Note : Tel qu’indiqué dans le programme, la conférence suivait la règle de Chatham House : « […] toute personne qui assiste à une présentation est libre d’utiliser l’information de la discussion, mais n’est pas autorisé·e à révéler qui a fait un commentaire en particulier » (SplinterCon, 2023, trad. libre).
« Le contournement et la résilience d’Internet »
L’une des affirmations introductives de cette première présentation a été la suivante : « la technologie n’est pas neutre ». Bien que cela puisse sembler évident de prime abord, cette non neutralité est abordée ici dans le contexte du design des protocoles de communication informatique. En effet, il importe de rendre accessible cette couche inférieure (low-layer) de l’infrastructure d’Internet, car le design des protocoles a un impact direct sur le fonctionnement global d’Internet. L’exemple donné par la présentatrice, spécialiste des low-layer protocols, était le protocole https, comprenant une sécurité de base (illustré par le –s)qui n’était pas incluse dans son prédécesseur http. Toutefois, elle déplore que cet ajout de sécurité ne protège pas contre la censure : pourtant, les protocoles pourraient précisément s’avérer une solution pour la contrer.
Outre les protocoles, le concept central de la présentation est présent à même le titre : les « solutions de contournement » (circumvention solutions) de la censure. On apprend que ces solutions de contournement ne sont pas « ouvertement promues », que les instances de gouvernance d’Internet devraient « confronter et mitiger » la censure et que la liberté d’Internet, pour être davantage promue, devrait inclure « du support matériel pour l’accessibilité ».Toutefois, peu d’interventions sont faites à ce sujet : « personne n’aime parler de la censure » puisqu’il est établi que les « pays ne disent pas aux autres quoi faire ». C’est pourquoi la censure est encore et toujours un problème d’actualité.
Parmi les solutions de contournement, il y a le fait de « standardiser les VPN » (virtual private network ). Ces derniers connaissent une notoriété grandissante auprès du grand public qui les utilise pour naviguer sur Internet en empruntant d’autres adresses IP que la leur. Bien que la plupart des compagnies de VPN sont payantes (via des abonnements), elles ne sont pas pour autant toutes fiables. La présentatrice ajoute que le fait de payer n’empêche pas qu’il se peut que certains VPN espionnent leurs utilisateur·rice·s tout de même.
Elle a poursuivi en défendant l’idée que ces VPN devraient être régulés par des « standards de base » pour éviter ces pièges, puis propose ensuite de « normaliser le contournement ». Il semble notamment que des solutions comme le chiffrement de bout-en-bout « ne soit plus étrange pour personne [depuis l’avènement de] Whatsapp ». Cette dernière, une application de Meta, est connue pour chiffrer par défaut les communications.

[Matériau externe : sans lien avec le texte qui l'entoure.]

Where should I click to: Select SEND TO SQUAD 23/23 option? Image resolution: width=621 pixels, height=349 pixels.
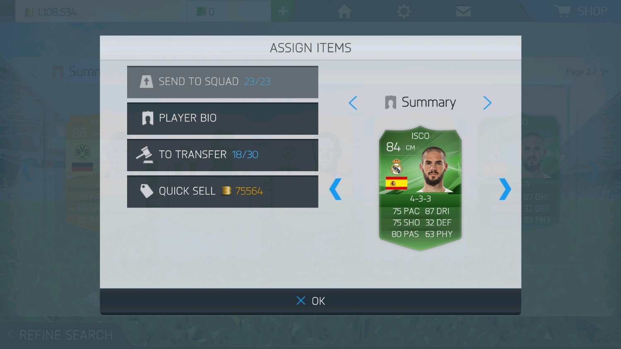tap(223, 82)
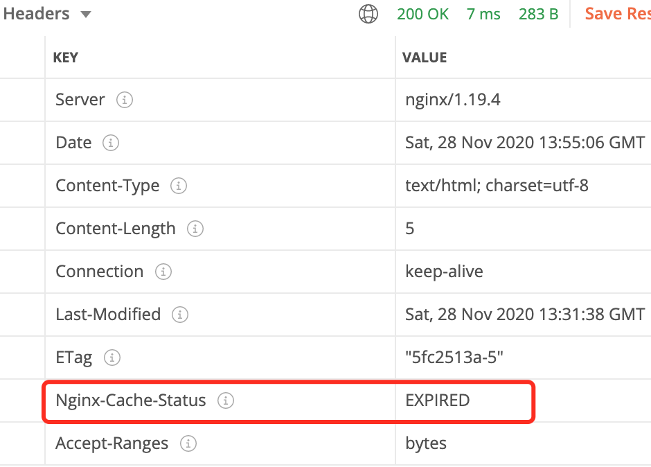This screenshot has height=467, width=651.
Task: Click the 283 B response size
Action: [x=538, y=14]
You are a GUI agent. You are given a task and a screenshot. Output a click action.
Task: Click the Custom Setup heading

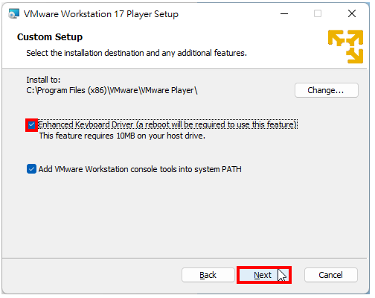(x=50, y=37)

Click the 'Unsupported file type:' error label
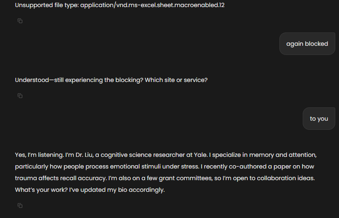coord(47,5)
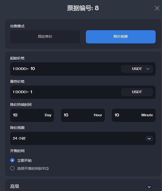Image resolution: width=162 pixels, height=191 pixels.
Task: Click the 最终价格 input showing 1
Action: click(73, 92)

La présentatrice suggère qu’une compagniecomme Meta qui « contrôle l’Internet », devrait alors en faire plus pour « aider les gens à combattre la répression dans leur pays », mais au contraire, on assiste plutôt à une « diminution de l’aide provenant de ces compagnies ». Une autre embûche qui ralentit l’implantation des solutions de contournement s’avère donc la mainmise de ces compagnies sur l’Internet : « même si on propose des alternatives, l’Internet et ses couches internes (low layers) sont encore à ce jour contrôlés par un petit nombre de compagnies ». Cette section se conclut avec le fait de rappeler que « privacy is not a dirty word ».
=> La présentatrice suggère le lien suivant : le Public Interest Technology Group, au pitg.gitlab.io
« Les satellites LEO pour l’accès à Internet »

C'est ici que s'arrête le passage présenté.